(Dataset entries)
********

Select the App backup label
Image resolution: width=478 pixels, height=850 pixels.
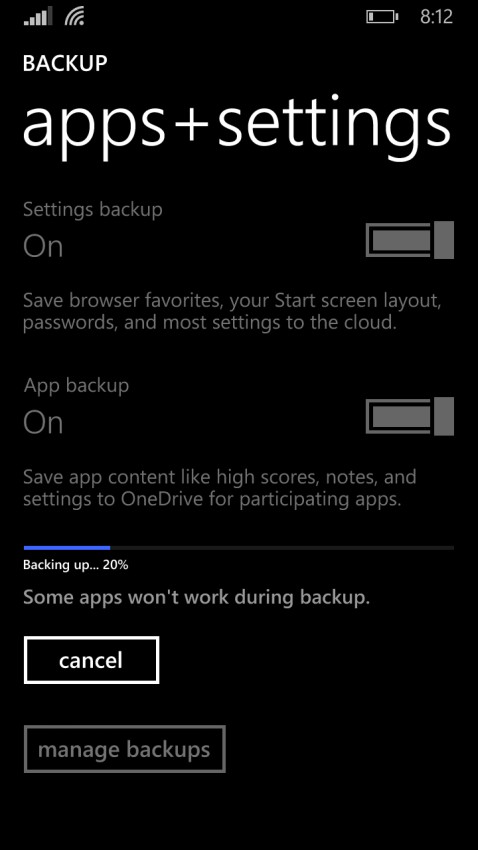[76, 385]
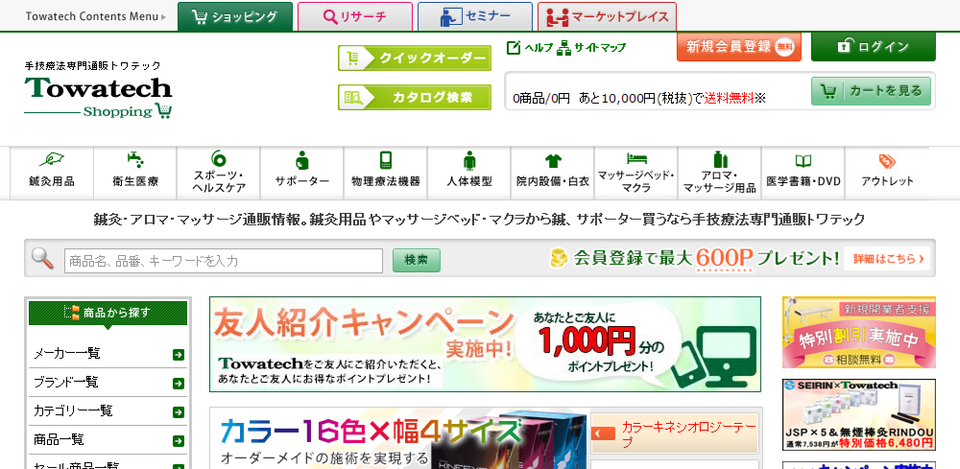Expand the Towatech Contents Menu dropdown
This screenshot has width=960, height=469.
[95, 17]
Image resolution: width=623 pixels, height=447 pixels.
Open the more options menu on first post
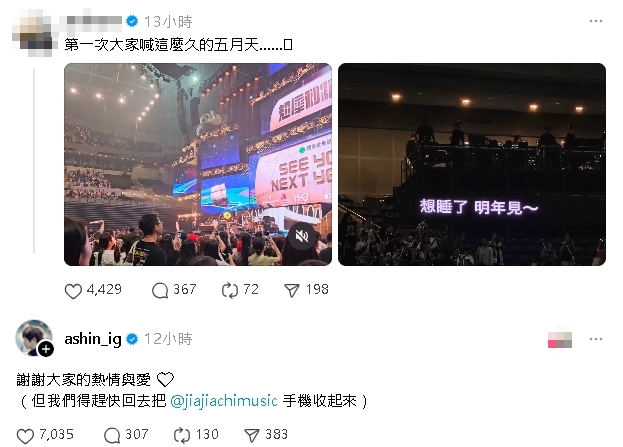pyautogui.click(x=596, y=21)
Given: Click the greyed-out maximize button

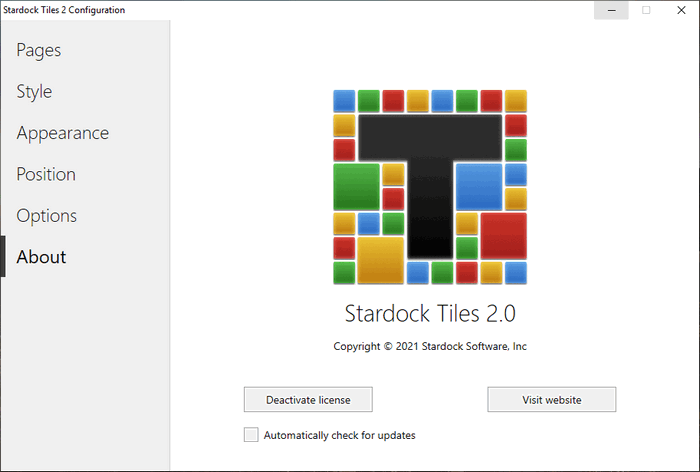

********

**Aim of the exercise:** For this exercise, output the records exactly but omit their pictures.

**Solution for this problem:**
Select the App backup label
Image resolution: width=478 pixels, height=850 pixels.
[76, 385]
Expand the Towatech Contents Menu dropdown
This screenshot has width=960, height=469.
[95, 17]
Image resolution: width=623 pixels, height=447 pixels.
Open the more options menu on first post
pyautogui.click(x=596, y=21)
Given: Click the greyed-out maximize button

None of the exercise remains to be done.